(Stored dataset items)
※

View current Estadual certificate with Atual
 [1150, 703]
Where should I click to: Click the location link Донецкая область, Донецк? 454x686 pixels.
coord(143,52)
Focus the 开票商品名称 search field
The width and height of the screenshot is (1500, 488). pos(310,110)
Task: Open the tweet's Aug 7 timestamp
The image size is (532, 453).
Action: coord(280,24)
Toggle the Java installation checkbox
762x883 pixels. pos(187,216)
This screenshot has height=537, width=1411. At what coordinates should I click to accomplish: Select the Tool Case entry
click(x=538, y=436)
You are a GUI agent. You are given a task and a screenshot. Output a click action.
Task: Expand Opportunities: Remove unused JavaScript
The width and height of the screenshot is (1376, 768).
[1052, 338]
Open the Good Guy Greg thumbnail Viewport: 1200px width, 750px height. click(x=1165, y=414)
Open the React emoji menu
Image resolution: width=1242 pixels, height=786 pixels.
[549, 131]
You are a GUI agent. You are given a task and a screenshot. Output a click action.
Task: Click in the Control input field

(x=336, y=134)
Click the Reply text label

※

Task objective:
After going through the entries, say how many lines contain the string "Open". Nothing else belongs in the reply.

Solution for this problem:
3